Here’s how the tax plan could change divorce in a big way
Congress’ giant tax overhaul is poised to reach virtually every corner of American life — even Splitsville.
Republicans delivered their sweeping plan Wednesday to an exultant President Donald Trump to sign. One provision scraps a 75-year-old tax deduction for alimony payments. The new rules won’t affect anyone who divorces or signs a separation agreement before 2019.
Many divorce experts worry that the change will make negotiations tougher and lead to less spousal support as cash goes to taxes instead. Congressional tax writers say it’s only fair to married couples.
A look at the details:
What’s changing? How does it work now?
In any divorce commenced after Dec. 31, 2018, the spouse paying alimony can’t deduct it, and the spouse receiving the money no longer has to pay taxes on it. Now, it’s the opposite.
Divorce lawyers say the current setup tends to preserve more money overall to allocate between spouses, helping them afford living separately.
“This is something that was very helpful in settling divorce cases,” says Jef Henninger, a New Jersey matrimonial lawyer.
Show me the math?
Imagine high-earning Spouse A now pays and deducts $30,000 a year in alimony. Spouse A’s income is federally taxed at 33 percent, so the deduction saves him $9,900.
Lower-earning Spouse B owes taxes on the alimony at a 15-percent rate, paying $4,500 instead of the $9,900 that would be due at Spouse A’s rate. The two have saved $5,400 between them, and Spouse A got a break that makes the payments more affordable.
Tom Leustek estimates the deduction saves him about $5,000 a year — “not a trivial amount to me,” the New Jersey plant biology professor says.
“The person actually getting the money should be the one who pays taxes on it,” he says.
How many people get alimony anyway?
Government statistics vary. The Census Bureau says 243,000 people got alimony last year, 98 percent of them women. The Internal Revenue Service says 361,000 taxpayers claimed they paid a total of $9.6 billion in alimony in 2015, though only 178,000 reported receiving spousal support. (The gap has irked the government for years; the IRS said in 2014 it was improving its strategies for dealing with the discrepancies.)
Child support payments are separate, and over 4.3 million people got them last year, census figures show. Some divorces involve alimony and child support.
The U.S. divorce rate peaked in the early 1980s and has kept declining since. More than 813,000 couples around the country divorced in 2014, according to federal statistics.

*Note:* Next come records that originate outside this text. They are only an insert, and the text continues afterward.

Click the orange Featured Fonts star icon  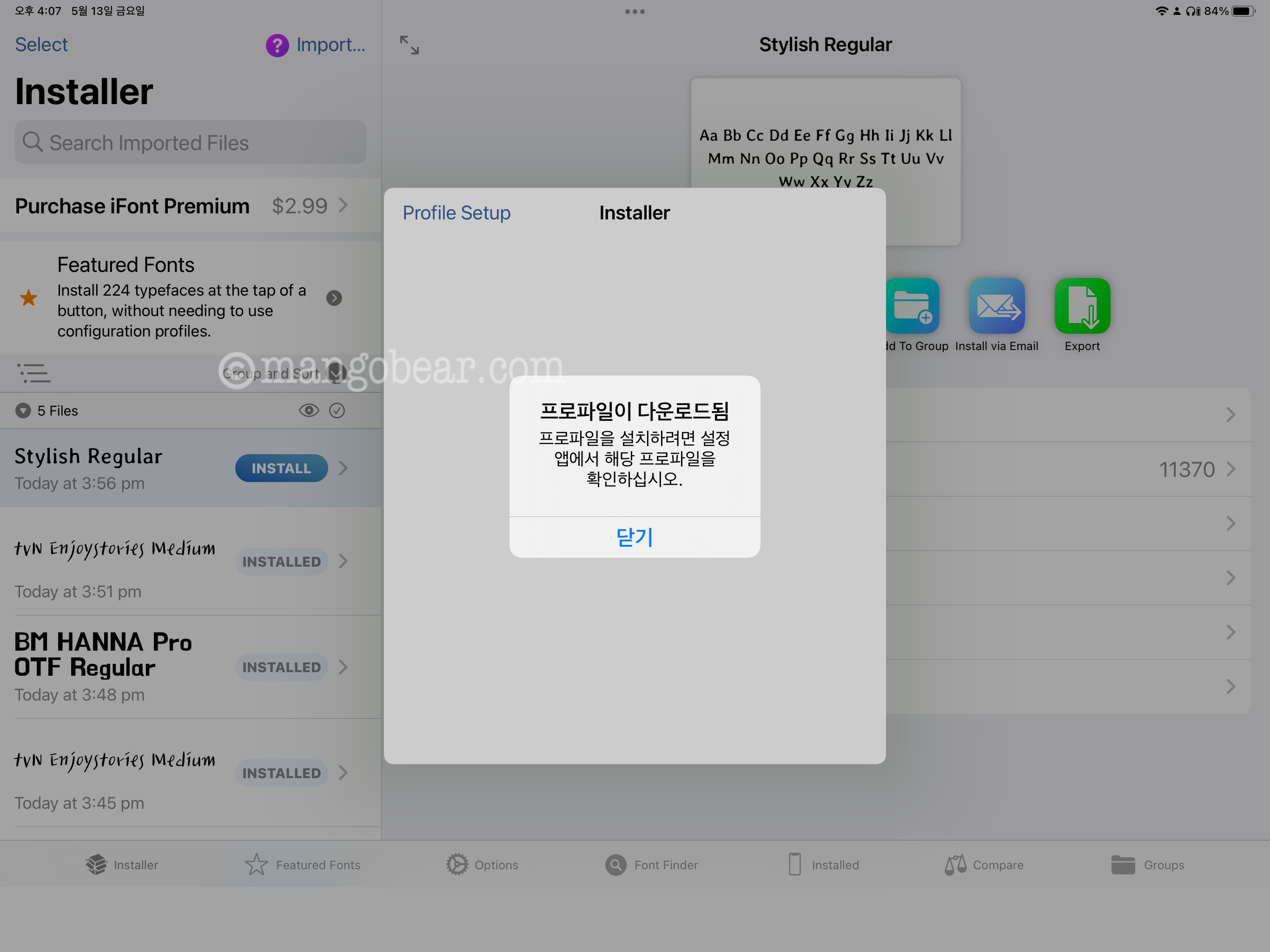point(29,298)
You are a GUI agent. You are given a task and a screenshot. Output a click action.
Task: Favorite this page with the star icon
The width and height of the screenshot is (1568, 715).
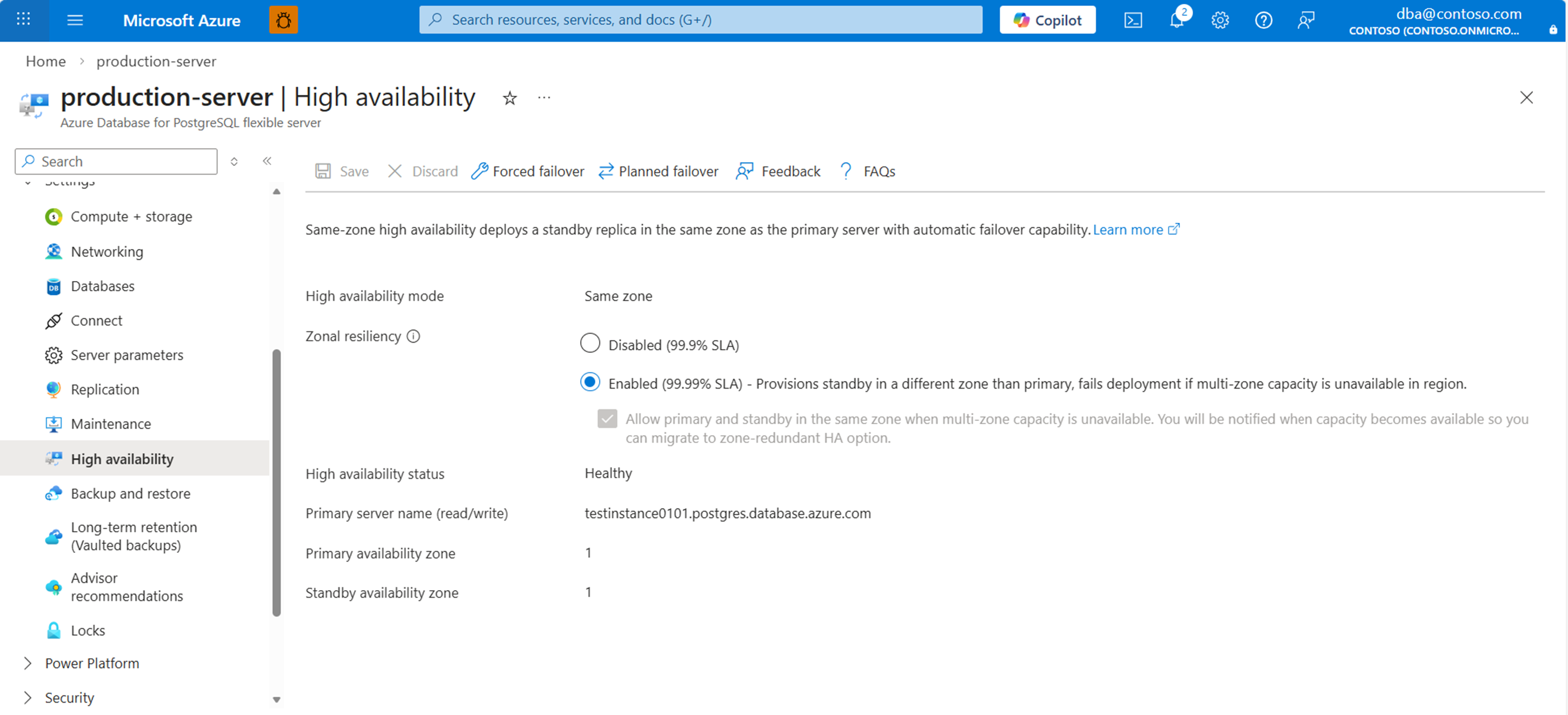pos(509,98)
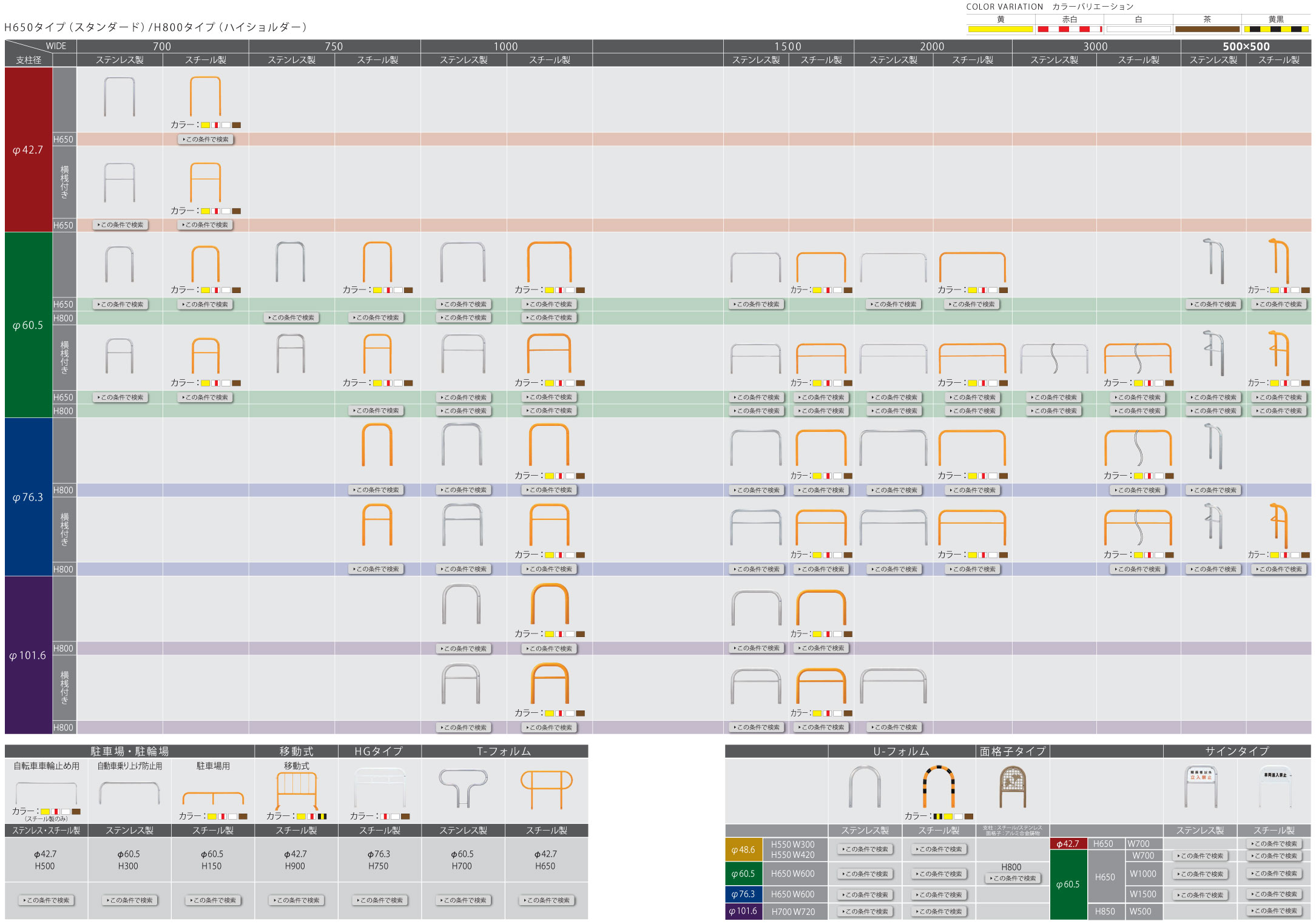The width and height of the screenshot is (1316, 924).
Task: Click the white HGタイプ guard fence image
Action: point(380,787)
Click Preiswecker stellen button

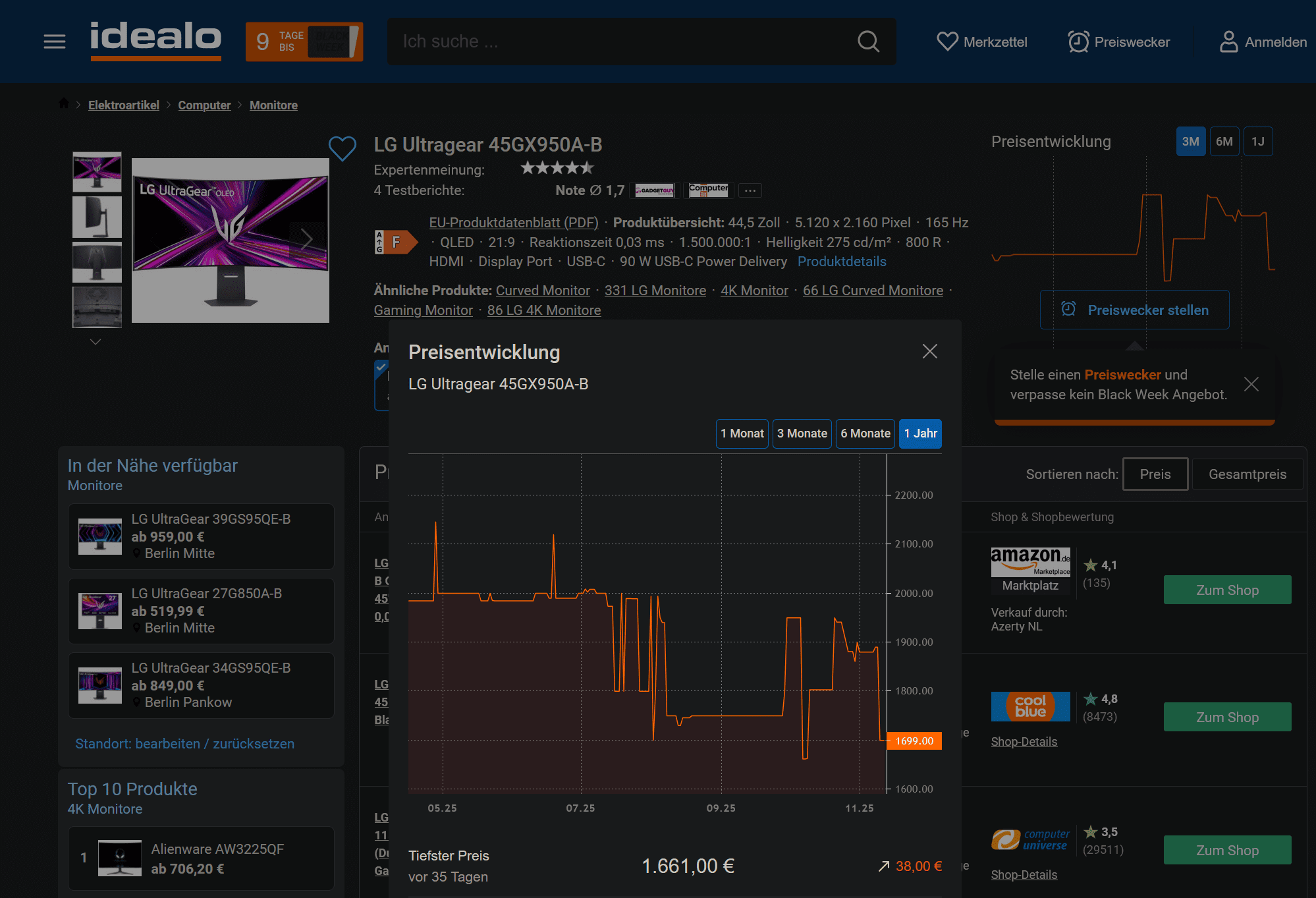pos(1134,310)
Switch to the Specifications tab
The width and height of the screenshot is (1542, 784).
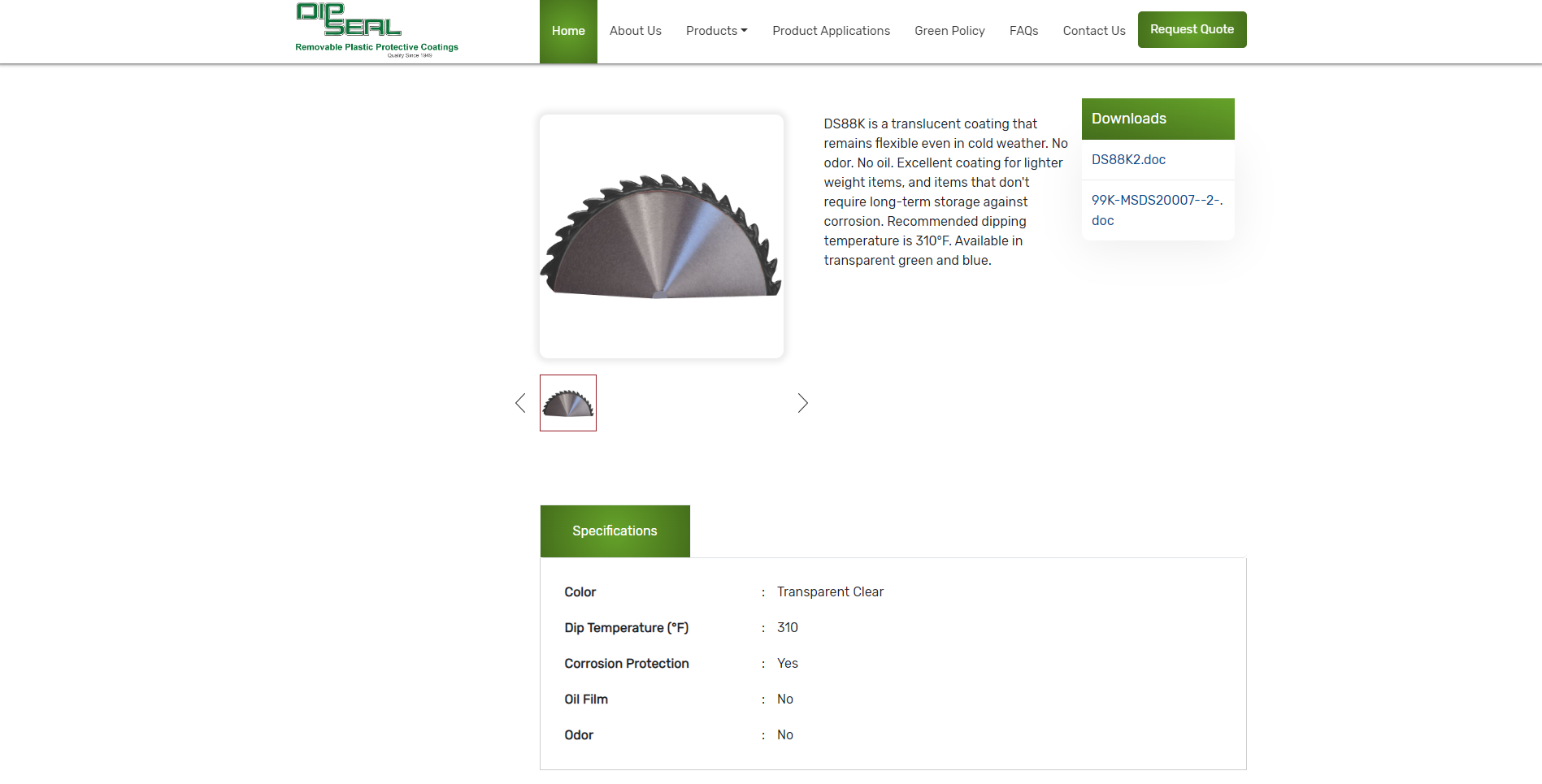(x=615, y=531)
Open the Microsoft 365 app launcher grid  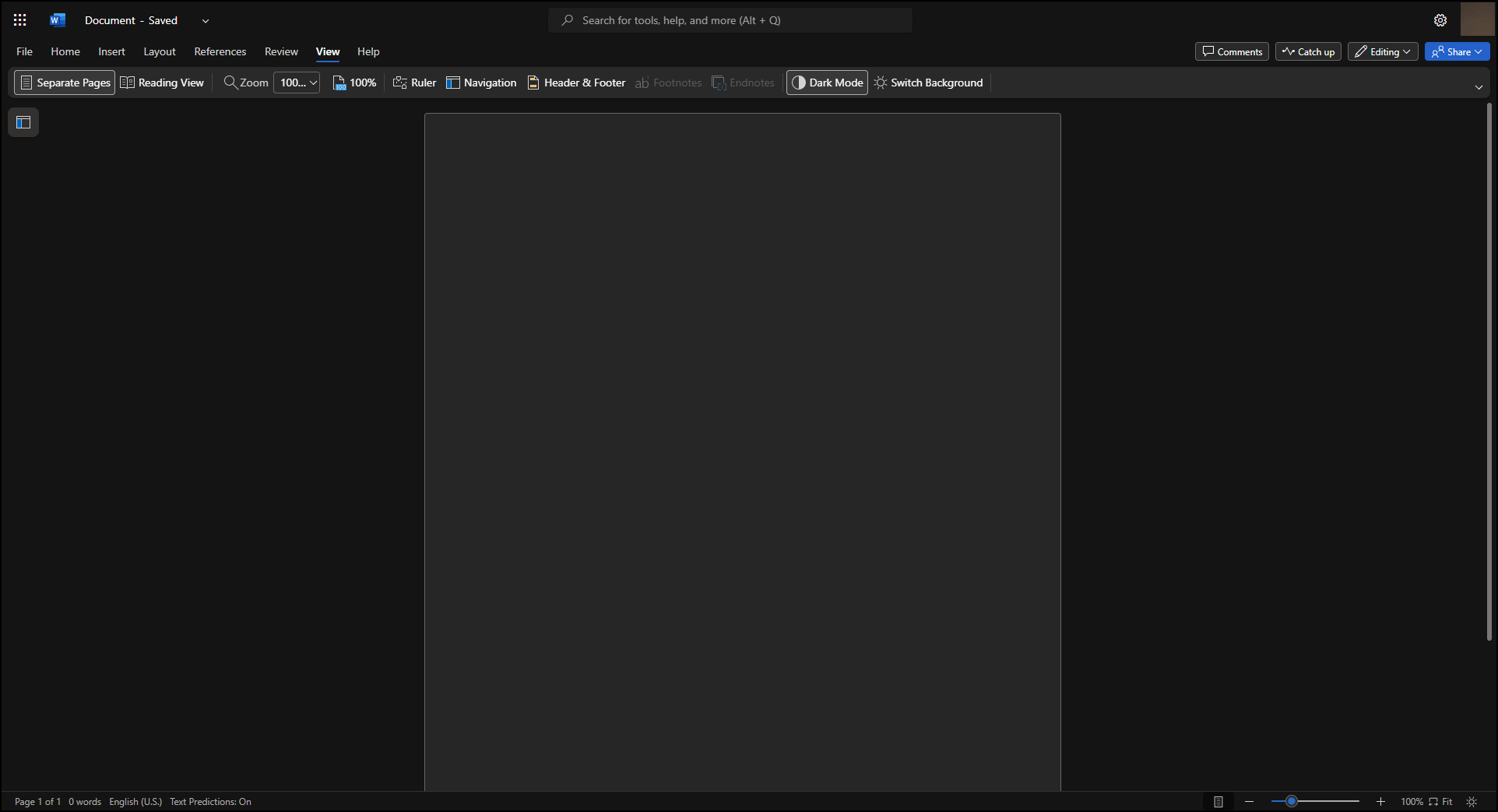(x=19, y=19)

What are the arguments for the change?
The tax-writing House Ways and Means Committee calls the alimony deduction a “divorce subsidy.”
“A divorced couple can often achieve a better tax result for payments between them than a married couple can,” the committee noted last month.
The panel also argued that alimony should be treated like child support, which already isn’t tax-deductible for the payer or taxable for the recipient.
Congress’s nonpartisan Joint Committee on Taxation estimates repealing the deduction will add $6.9 billion in new tax revenue over 10 years. That is equal to less than half a percent of the $1.5 trillion tax cut plan.